>> Start DOCUMENT EXTRACT

For me, getting the numbers right—particularly when they are measuring young people’s wellbeing—is critically important to how we shape meaningful youth development programs and strategies. Unfortunately, statistics around youth employment, perhaps the most significant indicator of whether a young person will lead a productive and successful life, may not paint an accurate or complete picture. Take this recent headline: Unemployment Rate in Indonesia Falls to 5.5% of Labor Force. It sounds like good news, but then I read on and learned that Indonesia officially defines a person as “employed” if he or she is older than 15 and works at least one hour per week. Even the writer acknowledged that this “rather loose definition” of employment made Indonesia’s jobless rate—for young and old—artificially low.

IYF’s definition of employment for a young person who has graduated from one of our job training programs is stricter, and, we think, more meaningful: he or she is working 30 hours a week and earning at least the equivalent of the minimum wage. Anything less means being dreadfully underemployed.

That said, we already know how difficult it can be for a young person in Indonesia—or across the globe—to secure a job in the formal economy and build a real future. For more than a decade, IYF has been working with key public, private, and NGO partners throughout the country to expand youth economic opportunities, with a particular focus on improving the prospects of poor, vulnerable, out-of-school youth, especially young women. We know Indonesia’s leaders recognize that improving the skills and productivity of its aspiring labor force must be a priority. So how can the nation become more economically inclusive?

  1. To overcome the skills mismatch that intensifies unemployment, young men and women need to acquire the technical skills businesses are looking for in their workforce. From our Global Youth Wellbeing Index, we know that young people in Indonesia have high expectations for wealth and income, and yet they see a below average GDP. One way we’ve been supporting their entrance into the formal economy, where they can earn a decent living, is through EquipYouth. In partnership with Caterpillar’s philanthropic organization, the Caterpillar Foundation, this global initiative prepares youth in Indonesia with training for sectors such as mechanical trades. We’re also working with schools and employers to boost training and hiring of young women like Titik in STEM-related careers.

>> End DOCUMENT EXTRACT

= REQUIREMENT =
Transcribe the piece on youth employment in Indonesia in full, word for word.

>> Start SUPPLIED RECORDS

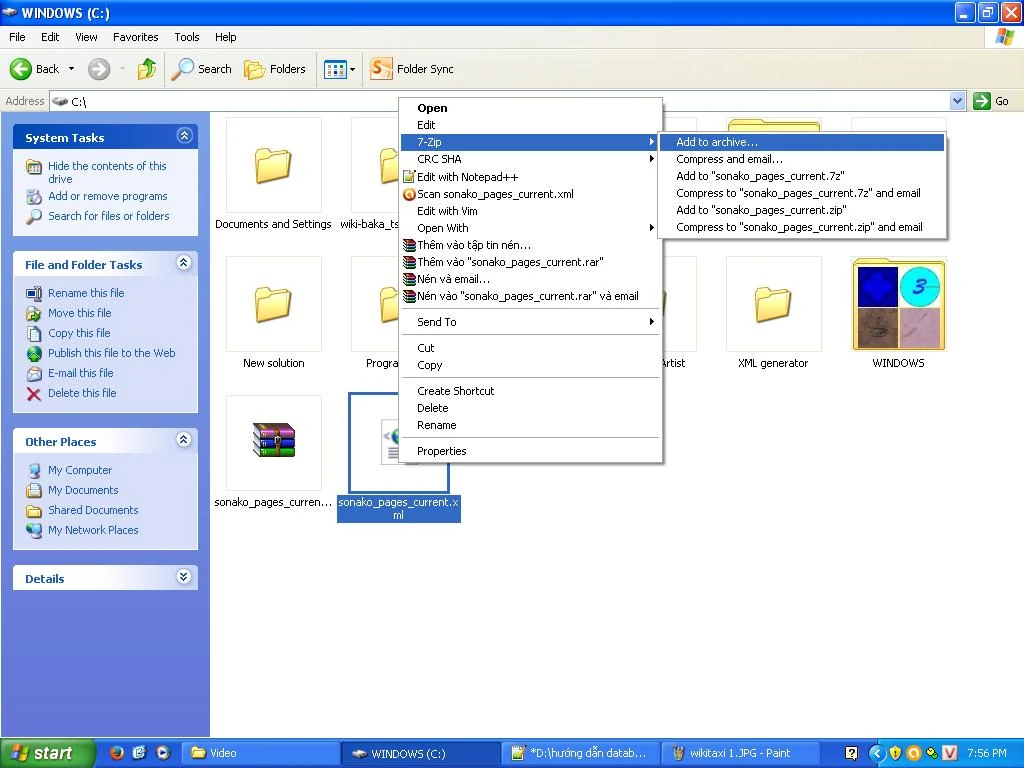The width and height of the screenshot is (1024, 768).
Task: Select the WINDOWS folder thumbnail
Action: tap(899, 304)
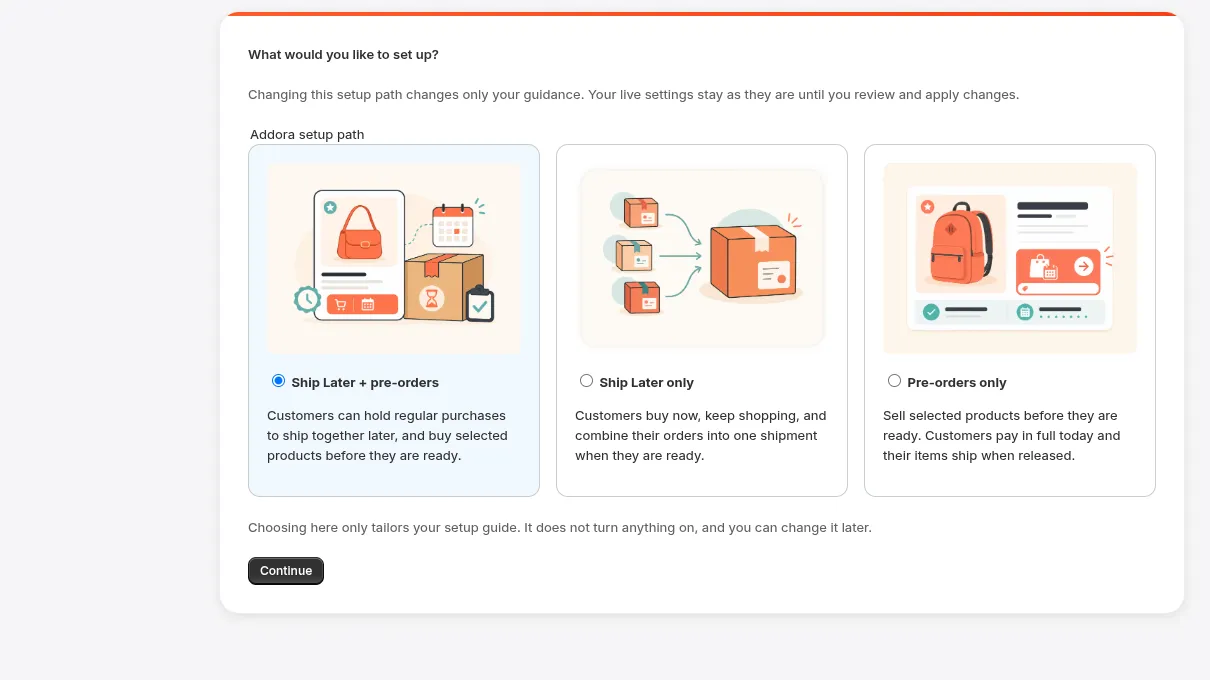Click the Ship Later only label text
Screen dimensions: 1210x680
(x=646, y=383)
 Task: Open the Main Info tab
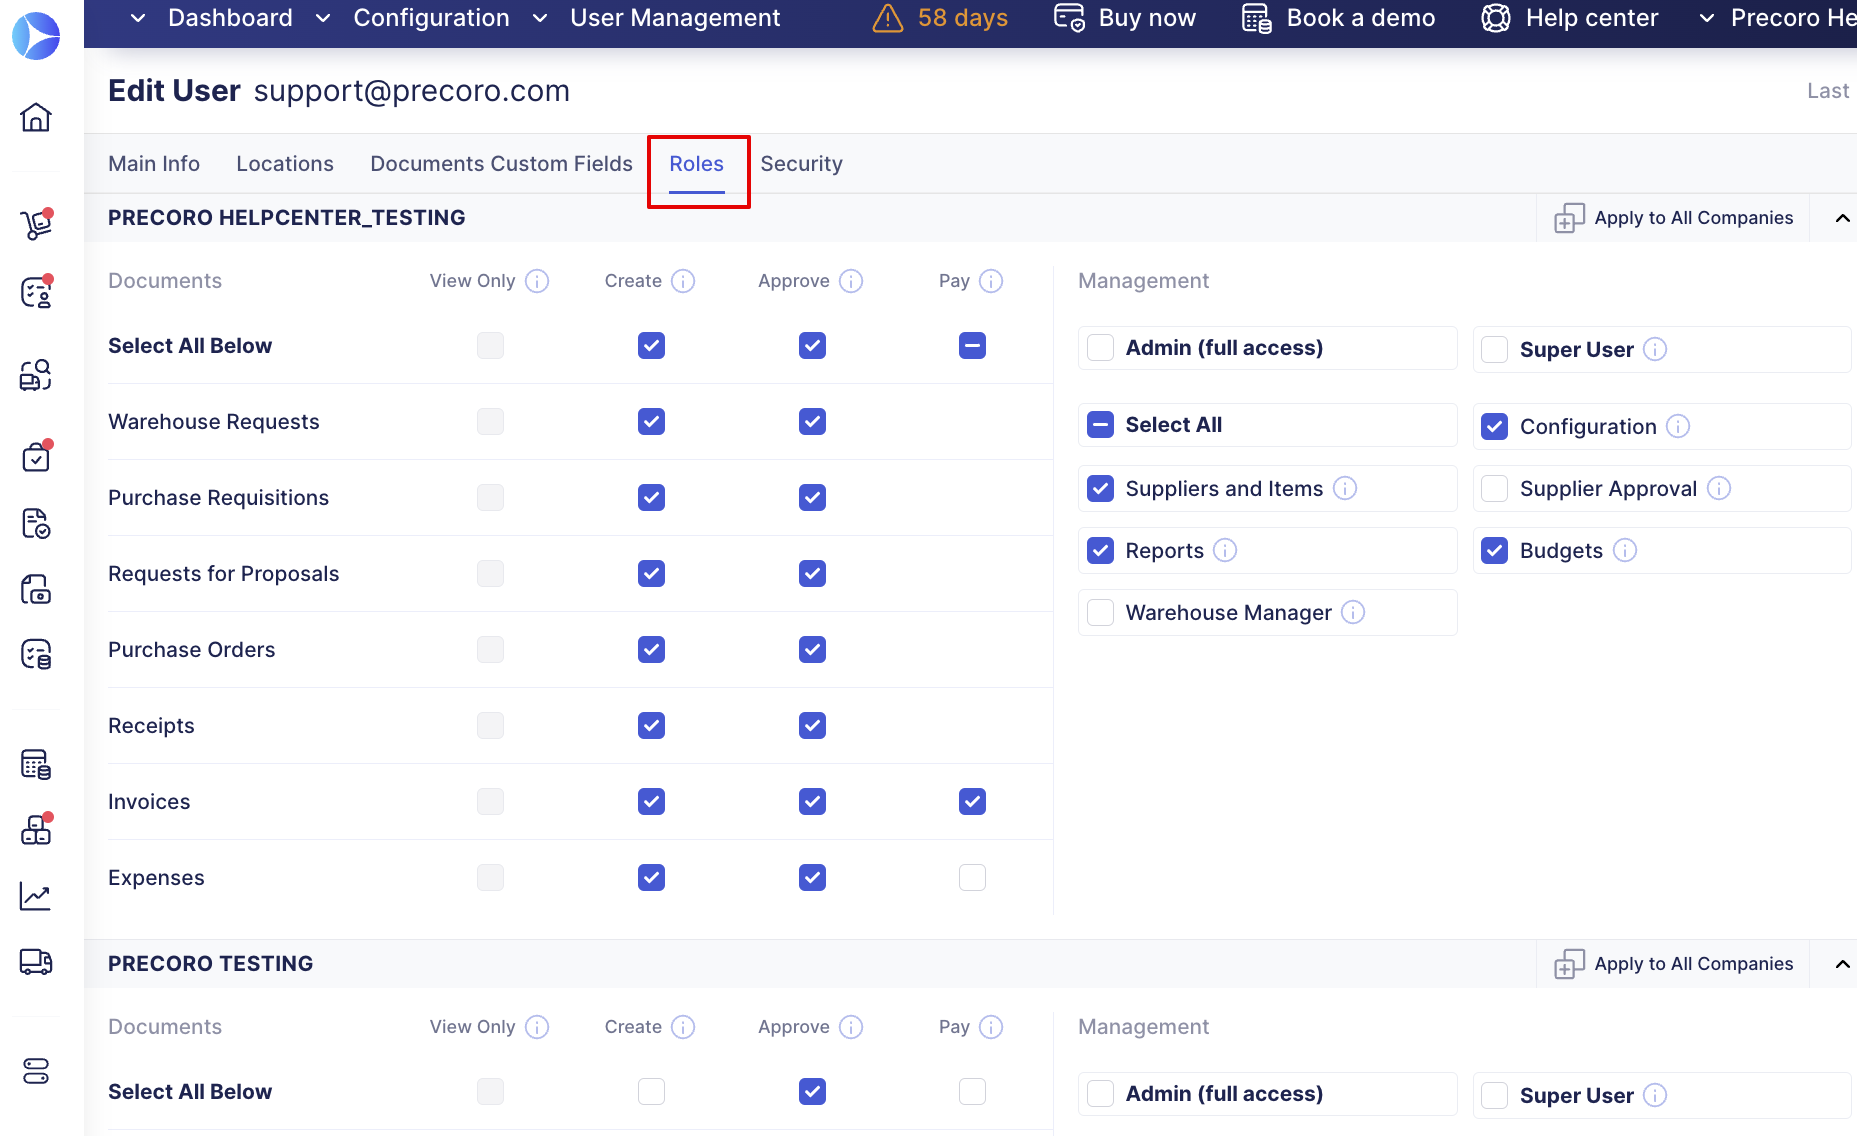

>> End SUPPLIED RECORDS

= RESULT =
For me, getting the numbers right—particularly when they are measuring young people’s wellbeing—is critically important to how we shape meaningful youth development programs and strategies. Unfortunately, statistics around youth employment, perhaps the most significant indicator of whether a young person will lead a productive and successful life, may not paint an accurate or complete picture. Take this recent headline: Unemployment Rate in Indonesia Falls to 5.5% of Labor Force. It sounds like good news, but then I read on and learned that Indonesia officially defines a person as “employed” if he or she is older than 15 and works at least one hour per week. Even the writer acknowledged that this “rather loose definition” of employment made Indonesia’s jobless rate—for young and old—artificially low.

IYF’s definition of employment for a young person who has graduated from one of our job training programs is stricter, and, we think, more meaningful: he or she is working 30 hours a week and earning at least the equivalent of the minimum wage. Anything less means being dreadfully underemployed.

That said, we already know how difficult it can be for a young person in Indonesia—or across the globe—to secure a job in the formal economy and build a real future. For more than a decade, IYF has been working with key public, private, and NGO partners throughout the country to expand youth economic opportunities, with a particular focus on improving the prospects of poor, vulnerable, out-of-school youth, especially young women. We know Indonesia’s leaders recognize that improving the skills and productivity of its aspiring labor force must be a priority. So how can the nation become more economically inclusive?

  1. To overcome the skills mismatch that intensifies unemployment, young men and women need to acquire the technical skills businesses are looking for in their workforce. From our Global Youth Wellbeing Index, we know that young people in Indonesia have high expectations for wealth and income, and yet they see a below average GDP. One way we’ve been supporting their entrance into the formal economy, where they can earn a decent living, is through EquipYouth. In partnership with Caterpillar’s philanthropic organization, the Caterpillar Foundation, this global initiative prepares youth in Indonesia with training for sectors such as mechanical trades. We’re also working with schools and employers to boost training and hiring of young women like Titik in STEM-related careers.